The current study has some limitations. We lack detailed information about the exact primary treatment and the patients' response to this treatment, whether patients received additional treatment after their primary treatment or whether they received treatment at the time of completion of the questionnaire. Furthermore, we cannot exclude that a selection bias has occurred, amongst others, due to death of patients, since the respondents comprised only 53 % of eligible patients. At last, we cannot exclude that patients did not participate because of poor health or absence of symptoms. The strengths of our study are that we compare DLBCL survivors of different age categories with an age- and sex-matched normative population, and to the best of our knowledge, this is the first study investigating this. In addition, the study is performed in a population-based setting instead of a hospital-based setting, and there was a high response rate, which makes it possible to generalize the results.

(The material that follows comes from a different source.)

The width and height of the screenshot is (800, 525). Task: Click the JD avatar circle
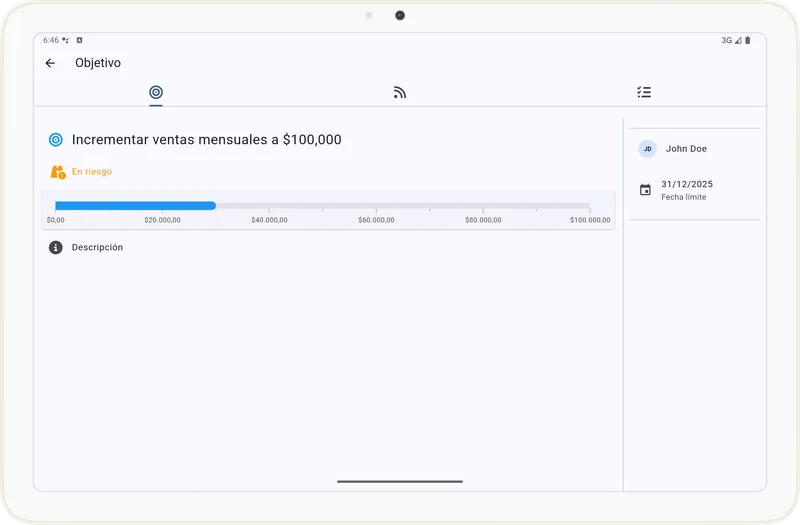tap(647, 149)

In conclusion, although younger survivors score better on several domains of quality of life in comparison with elderly patients, the impact of DLBCL and its treatment is greater for younger survivors than for older survivors, when compared with an age- and sex-matched normative population. Especially, cognitive and social functioning was relatively more impaired in younger survivors, and financial problems and dyspnea more often occurred. Our results suggest that a decrease in HRQOL in elderly DLBCL survivors may not be the related to the primary treatment. Therefore, a premise of declining HRQOL may not be dominant in the choice of treatment.